The binding energies of the first 5 H2O molecules to c-C3H3 + were determined by equilibrium measurements. The measured binding energies of the hydrated clusters of 9−12 kcal/mol are typical of carbon-based CH+···X hydrogen bonds. The ion solvation with the more polar CH3CN molecules results in stronger bonds consistent with the increased ion−dipole interaction. Ab initio calculations show that the lowest energy isomer of the c-C3H3 +(H2O)4 cluster consists of a cyclic water tetramer interacting with the c-C3H3 + ion, which suggests the presence of orientational restraint of the water molecules consistent with the observed large entropy loss.
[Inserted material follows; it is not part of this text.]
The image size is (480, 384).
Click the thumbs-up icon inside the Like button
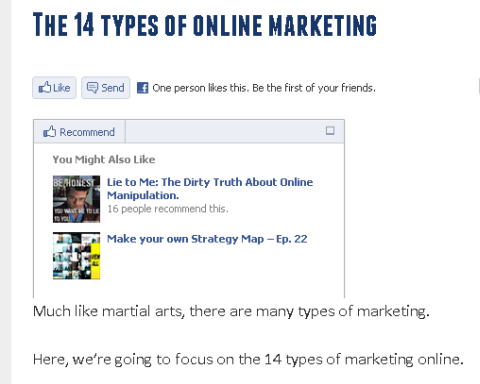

The c-C3H3 + ion is deprotonated by 3 or more H2O molecules, driven energetically by the association of the solvent molecules to form strongly hydrogen bonded (H2O) n H+ clusters. The kinetics of the associative proton transfer (APT) reaction C3H3 + + nH2O → (H2O) n H+ + C3H2 • exhibits an unusually steep negative temperature coefficient of k = cT -63±4 (or activation energy of −37 ± 1 kcal mol-1). The behavior of the C3H3 +/water system is exactly analogous to the benzene+•/water system, suggesting that the mechanism, kinetics and large negative temperature coefficients may be general to multibody APT reactions. These reactions can become fast at low temperatures, allowing ionized polycyclic aromatics to initiate ice formation in cold astrochemical environments.